CINCINNATI -- New research in Nature concludes the eye – which depends on light to see – also needs light to develop normally during pregnancy.
Scientists say the unexpected finding offers a new basic understanding of fetal eye development and ocular diseases caused by vascular disorders – in particular one called retinopathy of prematurity that can blind premature infants. The research, led by scientists at Cincinnati Children’s Hospital Medical Center and the University of California, San Francisco (UCSF), appears online Jan. 16 ahead of print publication.
"This fundamentally changes our understanding of how the retina develops,” says study co-author Richard Lang, PhD, a researcher in the Division of Pediatric Ophthalmology at Cincinnati Children’s Hospital Medical Center and a professor of pediatrics at the University of Cincinnati College of Medicine. "We have identified a light-response pathway that controls the number of retinal neurons. This has downstream effects on developing vasculature in the eye and is important because several major eye diseases are vascular diseases.”
Lang is a principal investigator on the ongoing research along with project collaborator, David Copenhagen, PhD, a scientist in the departments of Ophthalmology and Physiology at UCSF. The scientists say their current study, conducted in mouse models, includes several unexpected findings.
"Several stages of mouse eye development occur after birth," says Copenhagen. "Because of this, we had always assumed that if light played a role in the development of the eye, it would also happen only after birth."
But researchers in the current study found that activation of the newly described light-response pathway must happen during pregnancy to activate the carefully choreographed program that produces a healthy eye. Specifically, they say it is important for a sufficient number of photons to enter the mother’s body by late gestation, or about 16 days into a mouse pregnancy.
Researchers were also surprised to learn that photons of light activate a protein called melanopsin directly in the fetus – not the mother – to help initiate normal development of blood vessels and retinal neurons in the eye.
One purpose of the light-response pathway is to suppress the number of blood vessels that form in the retina. These vessels are critical to retinal neurons, which require large amounts of oxygen to form and to function. When retinopathy of prematurity occurs in infants, retinal vessels grow almost unchecked. This continued expansion puts intense pressure on the developing eye and in extreme cases causes severe damage and blindness.
The research team led by Lang and Copenhagen conducted several experiments in laboratory mouse models that allowed them to identify the light-response pathway’s specific components and function.
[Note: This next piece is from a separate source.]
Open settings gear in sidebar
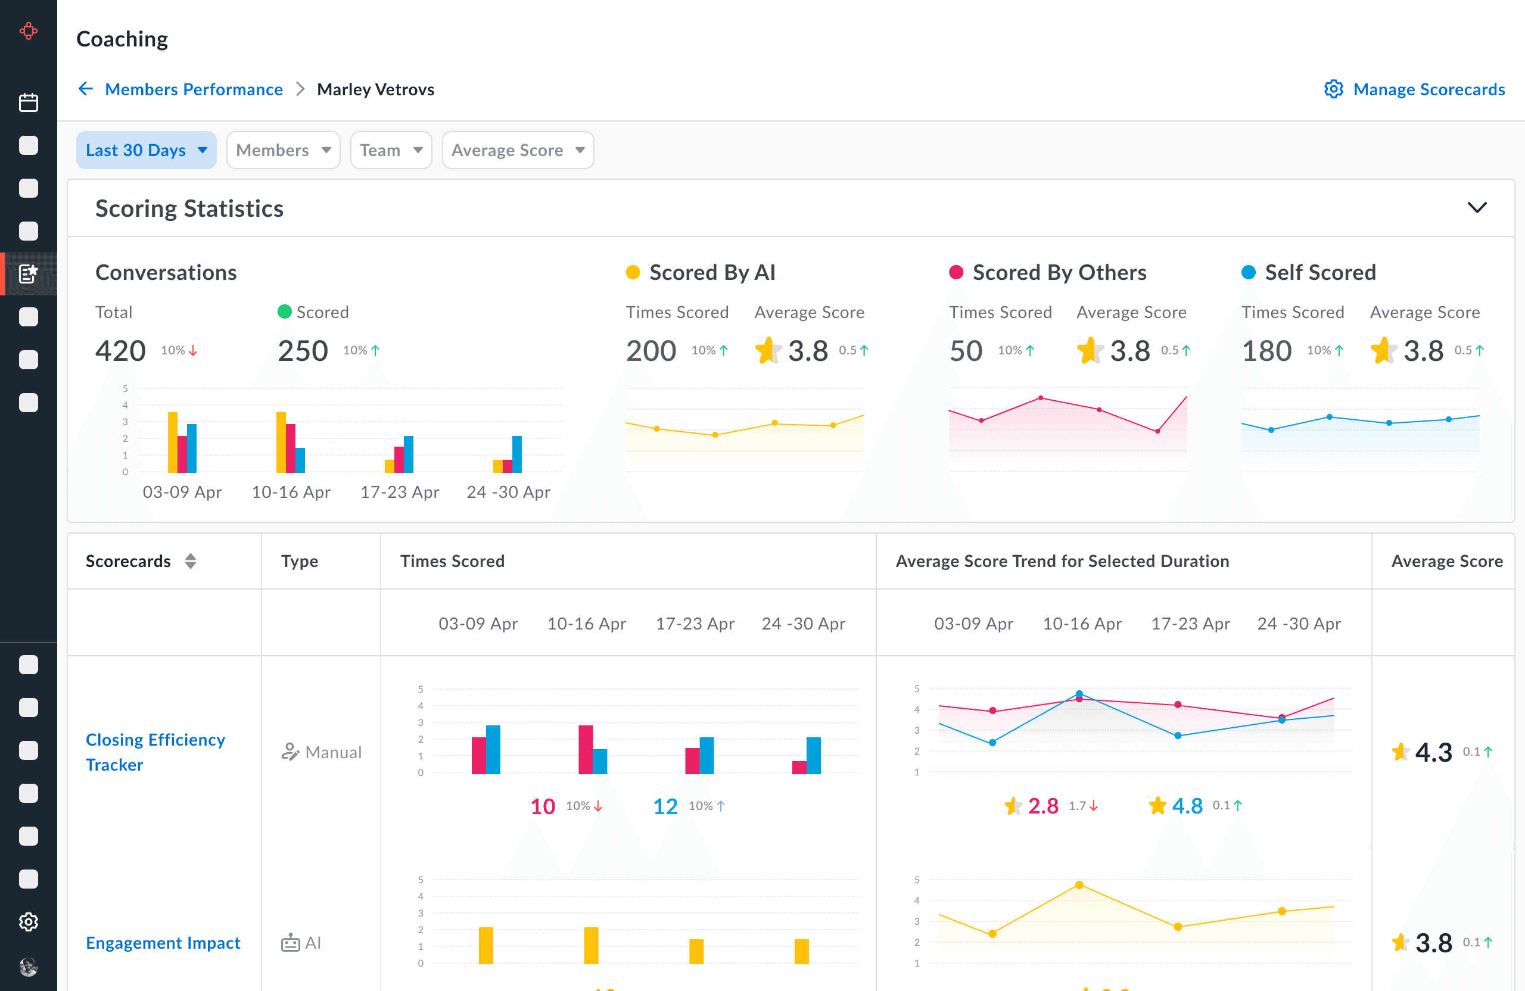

Mice were reared in the dark and in a normal day-night cycle beginning at late gestation to observe the comparative effects on vascular development of the eye. The researchers verified the function of the light response pathway by mutating an opsin gene in mice called Opn4 that produces melanopsin, in essence preventing activation of the photo pigment.
Both mice reared under dark conditions from late gestation, and those with mutated Opn4, exhibited nearly identical promiscuous expansion of hyaloid vessels and abnormal retinal vascular growth. The unchecked vascular growth was driven by the protein vascular endothelial growth factor (Vegfa). When the light response pathway is properly engaged, it modulates Vegfa to help prevent promiscuous vascular growth, according to researchers.
The melanopsin protein is present in both mice and humans during pregnancy. Lang said the research team is continuing to study how the light-response pathway might influence the susceptibility of pre-term infants to retinopathy of prematurity and also be related to other diseases of the eye.
First author on the study was Sujata Rao, PhD, a member of Lang’s laboratory team.
Funding support for the research came in part from the National Institutes of Health (NIH AR-47363) and the Abrahamson Pediatric Eye Institute at Cincinnati Children’s.